■ **EXERCISE PROMPT**
Every line from the one containing "At what coordinates should I click to accomplish: Expand" through the last line below should be reproduced exactly; please include nothing else.

■ **WORKING DATA**
------------------------------------

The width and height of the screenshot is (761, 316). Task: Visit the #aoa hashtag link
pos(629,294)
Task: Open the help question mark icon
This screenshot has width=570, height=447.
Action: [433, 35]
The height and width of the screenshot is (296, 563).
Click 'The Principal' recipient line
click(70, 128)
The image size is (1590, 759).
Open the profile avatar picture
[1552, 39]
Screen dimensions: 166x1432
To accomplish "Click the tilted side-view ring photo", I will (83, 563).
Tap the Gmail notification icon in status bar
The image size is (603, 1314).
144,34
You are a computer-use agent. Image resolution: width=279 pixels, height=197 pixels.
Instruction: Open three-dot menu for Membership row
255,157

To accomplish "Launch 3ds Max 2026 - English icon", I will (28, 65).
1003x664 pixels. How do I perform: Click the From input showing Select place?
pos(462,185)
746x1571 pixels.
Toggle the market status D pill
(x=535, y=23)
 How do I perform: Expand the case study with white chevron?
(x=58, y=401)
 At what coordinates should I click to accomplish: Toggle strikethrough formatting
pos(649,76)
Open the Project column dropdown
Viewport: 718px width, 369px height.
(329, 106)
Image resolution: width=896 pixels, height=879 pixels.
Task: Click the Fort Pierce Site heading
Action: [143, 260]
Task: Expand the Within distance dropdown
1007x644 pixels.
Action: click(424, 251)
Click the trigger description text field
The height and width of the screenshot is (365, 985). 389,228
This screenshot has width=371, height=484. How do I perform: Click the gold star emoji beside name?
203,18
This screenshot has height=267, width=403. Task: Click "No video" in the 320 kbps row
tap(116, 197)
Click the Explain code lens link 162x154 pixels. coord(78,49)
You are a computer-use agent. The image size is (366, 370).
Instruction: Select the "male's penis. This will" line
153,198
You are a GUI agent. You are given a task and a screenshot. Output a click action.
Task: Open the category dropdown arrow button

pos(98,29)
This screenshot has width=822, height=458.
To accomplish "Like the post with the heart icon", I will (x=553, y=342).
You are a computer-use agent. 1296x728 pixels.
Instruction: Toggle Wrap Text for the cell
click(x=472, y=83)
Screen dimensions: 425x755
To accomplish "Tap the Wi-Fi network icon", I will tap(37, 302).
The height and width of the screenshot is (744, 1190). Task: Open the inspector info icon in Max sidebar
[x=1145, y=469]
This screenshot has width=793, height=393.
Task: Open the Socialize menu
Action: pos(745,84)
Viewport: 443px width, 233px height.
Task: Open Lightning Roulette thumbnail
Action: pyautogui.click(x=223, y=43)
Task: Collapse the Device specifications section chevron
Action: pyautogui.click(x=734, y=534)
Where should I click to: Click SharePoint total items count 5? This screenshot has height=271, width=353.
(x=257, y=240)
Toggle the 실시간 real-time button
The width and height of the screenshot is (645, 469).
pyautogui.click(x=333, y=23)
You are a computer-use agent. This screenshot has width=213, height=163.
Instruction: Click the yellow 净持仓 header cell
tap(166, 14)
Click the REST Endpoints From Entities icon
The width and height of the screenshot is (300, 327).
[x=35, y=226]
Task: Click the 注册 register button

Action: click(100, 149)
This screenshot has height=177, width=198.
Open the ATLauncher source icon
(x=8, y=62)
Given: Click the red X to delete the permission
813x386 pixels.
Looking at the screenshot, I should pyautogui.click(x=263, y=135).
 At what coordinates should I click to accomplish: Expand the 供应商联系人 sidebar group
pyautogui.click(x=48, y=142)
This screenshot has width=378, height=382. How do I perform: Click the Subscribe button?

------------------------------------

■ **EXERCISE SOLUTION**
 At what coordinates should I click to accomplish: Expand the 供应商联系人 sidebar group
pyautogui.click(x=48, y=142)
This screenshot has width=378, height=382. How do I perform: Click the Subscribe button?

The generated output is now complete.